Have I missed an important critique of Specialization? Let me know.
My own takeaway: opportunity cost is the most powerful secular concept I ever learned. Every minute you spend on something is time you can’t spend on something more valuable. Pursue fewer things done better - and don’t be afraid to cut the extraneous to pursue excellence. Specialists should also inspire homeschoolers to get creative about receiving external validation for the good you’re doing for your kids. I am broadly sympathetic to specialization if a child’s interest and knack are there for something you approve of, though the more you cut elsewhere the more confident you’d have to be in the specialization. I feel much less comfortable imposing a specialization I can imagine being valuable and I ultimately would admire my children more for leading a virtuous life than having a fabulously successful career.

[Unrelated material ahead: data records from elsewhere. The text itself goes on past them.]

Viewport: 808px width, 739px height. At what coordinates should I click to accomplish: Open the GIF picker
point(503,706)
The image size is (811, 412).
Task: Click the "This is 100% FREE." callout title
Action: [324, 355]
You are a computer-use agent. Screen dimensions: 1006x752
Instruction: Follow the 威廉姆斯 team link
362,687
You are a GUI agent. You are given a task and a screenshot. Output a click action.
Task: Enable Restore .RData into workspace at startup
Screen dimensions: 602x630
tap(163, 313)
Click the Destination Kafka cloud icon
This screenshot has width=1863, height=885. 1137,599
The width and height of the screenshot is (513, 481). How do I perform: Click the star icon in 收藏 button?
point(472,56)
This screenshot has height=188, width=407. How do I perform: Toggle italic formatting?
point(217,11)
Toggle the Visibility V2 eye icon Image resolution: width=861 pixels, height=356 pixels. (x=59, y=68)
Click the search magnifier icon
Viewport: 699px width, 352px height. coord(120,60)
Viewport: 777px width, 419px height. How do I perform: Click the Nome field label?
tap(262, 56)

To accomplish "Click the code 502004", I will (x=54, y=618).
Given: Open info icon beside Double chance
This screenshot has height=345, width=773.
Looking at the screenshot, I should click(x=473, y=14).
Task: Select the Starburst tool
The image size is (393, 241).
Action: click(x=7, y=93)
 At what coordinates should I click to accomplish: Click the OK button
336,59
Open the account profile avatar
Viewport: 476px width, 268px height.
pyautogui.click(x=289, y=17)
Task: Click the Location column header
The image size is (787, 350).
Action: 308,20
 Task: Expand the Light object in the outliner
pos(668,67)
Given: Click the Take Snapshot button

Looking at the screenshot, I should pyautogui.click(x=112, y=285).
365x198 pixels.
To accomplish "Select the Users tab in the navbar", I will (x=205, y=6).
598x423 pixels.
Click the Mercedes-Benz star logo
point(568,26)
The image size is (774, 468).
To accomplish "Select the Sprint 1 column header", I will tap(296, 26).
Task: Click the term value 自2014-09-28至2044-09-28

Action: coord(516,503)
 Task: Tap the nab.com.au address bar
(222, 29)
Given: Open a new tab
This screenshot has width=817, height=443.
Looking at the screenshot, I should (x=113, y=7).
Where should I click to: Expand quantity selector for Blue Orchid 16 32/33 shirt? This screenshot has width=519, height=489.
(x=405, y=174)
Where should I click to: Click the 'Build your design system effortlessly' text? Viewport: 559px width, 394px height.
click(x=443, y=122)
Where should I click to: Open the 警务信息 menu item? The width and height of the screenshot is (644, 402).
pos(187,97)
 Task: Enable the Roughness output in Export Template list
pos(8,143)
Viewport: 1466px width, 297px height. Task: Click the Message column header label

Figure 6. GPT’s impression of the resulting stereotype of one specialized homeschooling regime. Don’t look too closely at the board. The fictional vibes of specialization can be seen in Ayn Rand’s brilliant architect Howard Roark, who would rather a building never be built than compromise one iota; Dr. Gregory House, an unconventional medical genius who lacks balance; most of the players in Friday Night Lights; the driven drummer at the center of Whiplash; and even Dr. Victor Frankenstein.
Further reading would include:
Outliers: the Story of Success by Malcolm Gladwell
A classic popular book in this genre that popularized the 10,000 hour theory of Anders Ericcson (who himself wrote a book). Talks about how hockey is dominated by players born early in the year - because they were older in school; Bill Gates had unusually early access (for his era) to a computer; etc.
Raise a Genius! By Lazslo Polgar
Probably the book you actually want to read if you’re pursuing this, about a Hungarian dad who was absolutely convinced that he could raise chess grandmasters from birth, ended up only having daughters (chess is dominated by men), one of whom became the best female chess player ever and all of whom were world ranked. Polgar courted his wife with this explicit ambition in mind, fought Communist authorities to homeschool his daughters, and, after they achieved their success, proposed adopting children from the Third World so that he could demonstrate the power of nurture (his wife objected). If not the book, at least read his Wikipedia page.
Battle Hymn of the Tiger Mother by Amy Chua
Chua’s two daughters went to institutions but Chua actively pulled them out of classes she found stupid and had them practice their music instead. The book is entertaining, sometimes in a reality-tv kind of cringe way, and it gets at the fundamental question of what it may take as a parent (and the toll) to push children to high achievement. Her second daughter stubbornly resisted the program for excellence.